*** Opening of Exercise inputs ***
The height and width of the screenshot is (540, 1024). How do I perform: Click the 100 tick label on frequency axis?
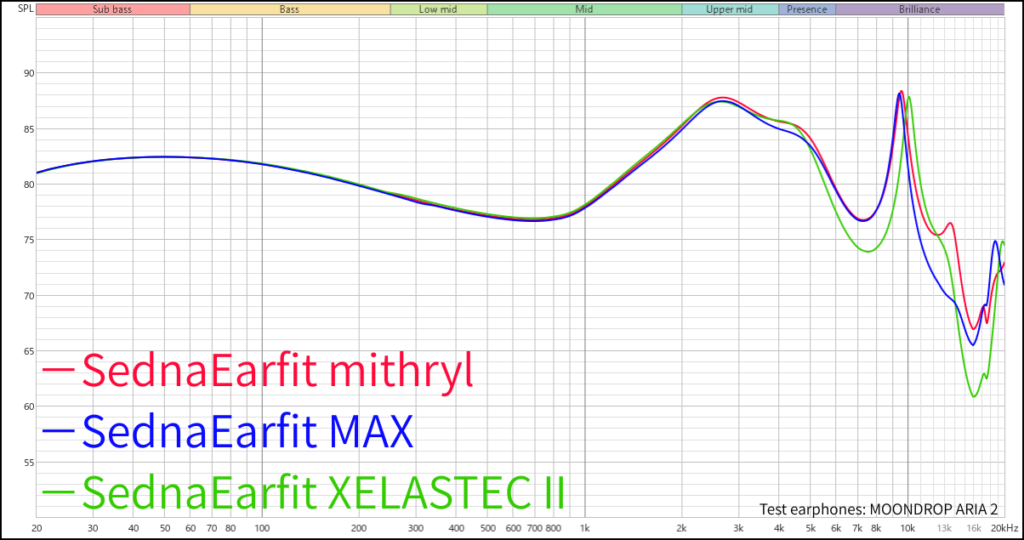click(x=262, y=528)

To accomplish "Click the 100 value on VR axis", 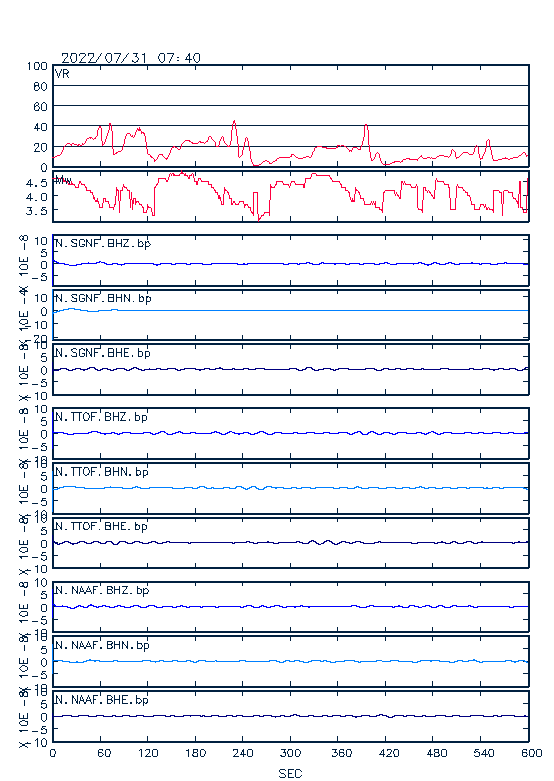I will click(37, 66).
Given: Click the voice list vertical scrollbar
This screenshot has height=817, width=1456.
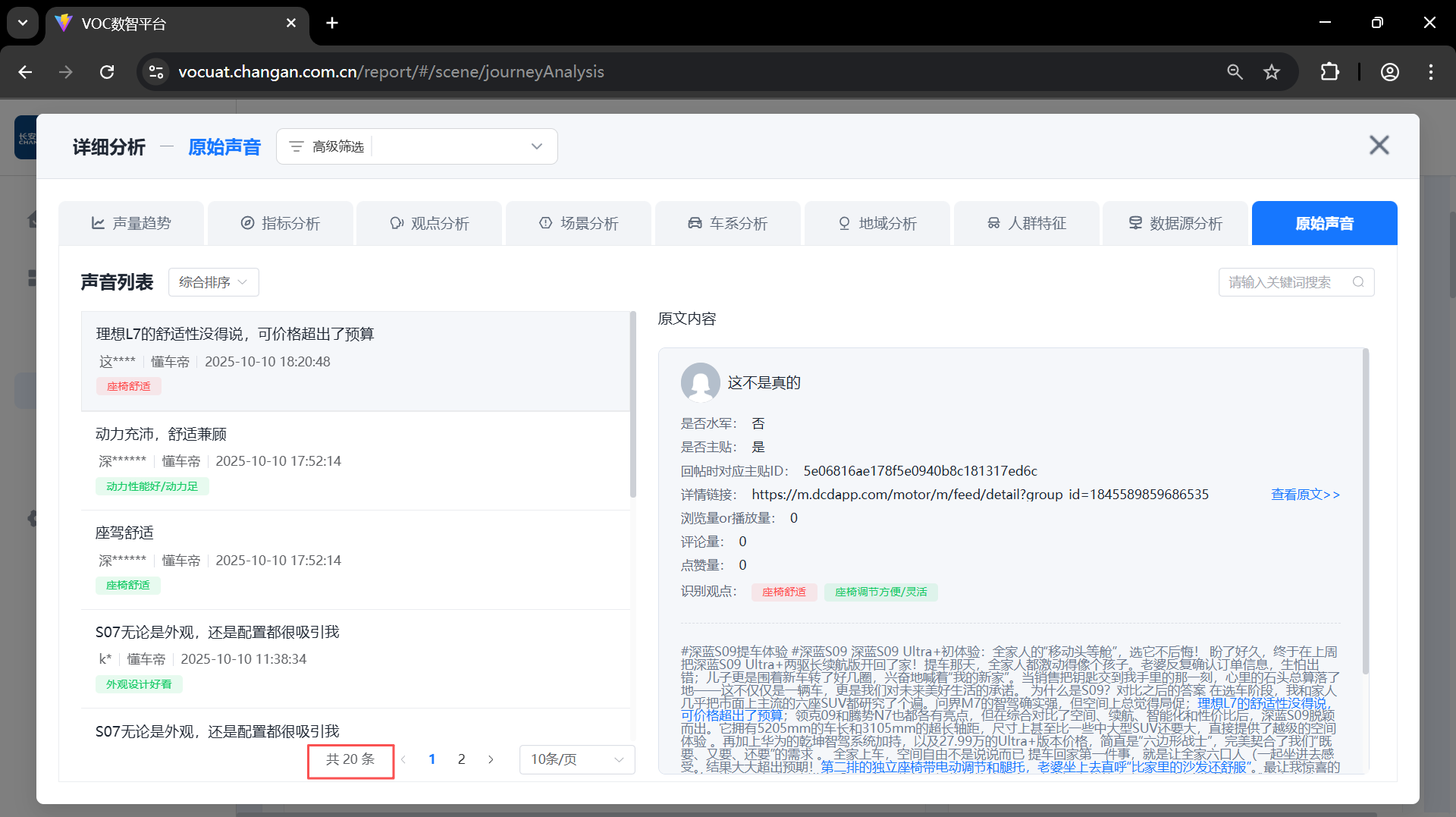Looking at the screenshot, I should pos(632,405).
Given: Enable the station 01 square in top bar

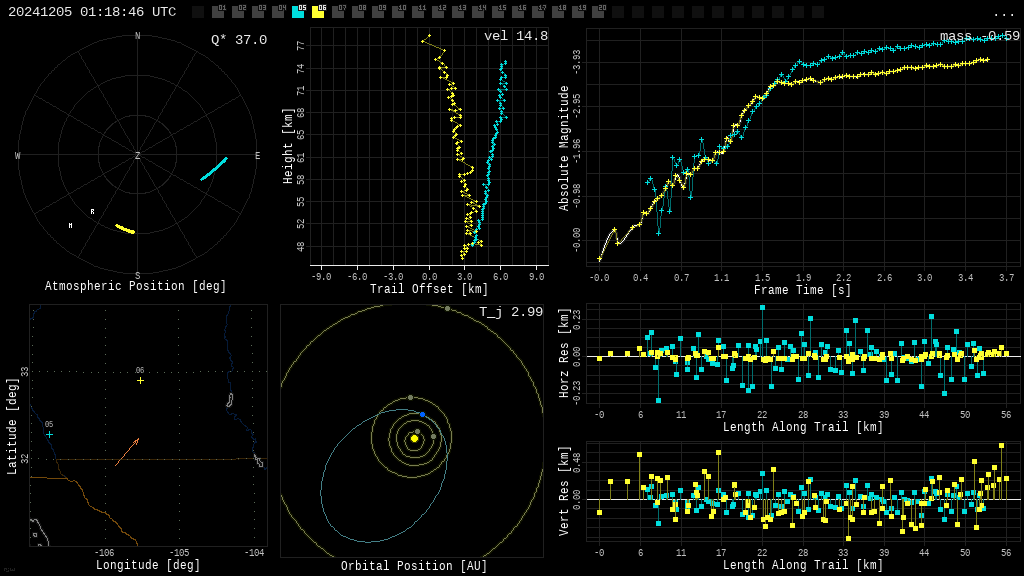Looking at the screenshot, I should [218, 12].
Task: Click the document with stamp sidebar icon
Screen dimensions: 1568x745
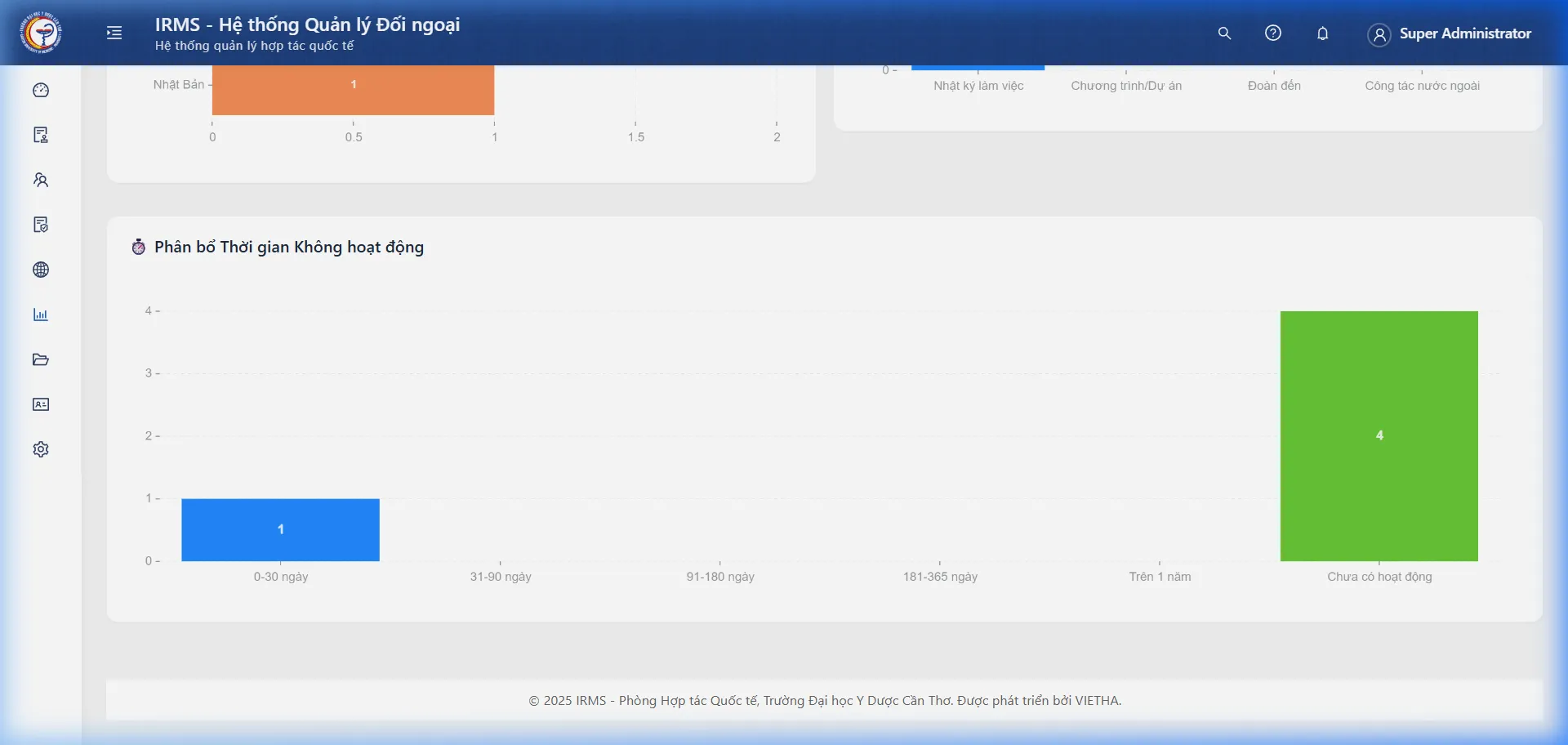Action: pyautogui.click(x=41, y=136)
*** Close of Exercise inputs ***
### About this exercise:
Your copy should hold only the lines running from the one that contains "This screenshot has height=817, width=1456." through the final line of the data; transcribe them exactly, both ends included, and leave pictures out.

### Solved problem:
This screenshot has height=817, width=1456.
Looking at the screenshot, I should pos(632,405).
Given: Enable the station 01 square in top bar

Looking at the screenshot, I should [218, 12].
Task: Click the document with stamp sidebar icon
Screen dimensions: 1568x745
Action: pyautogui.click(x=41, y=136)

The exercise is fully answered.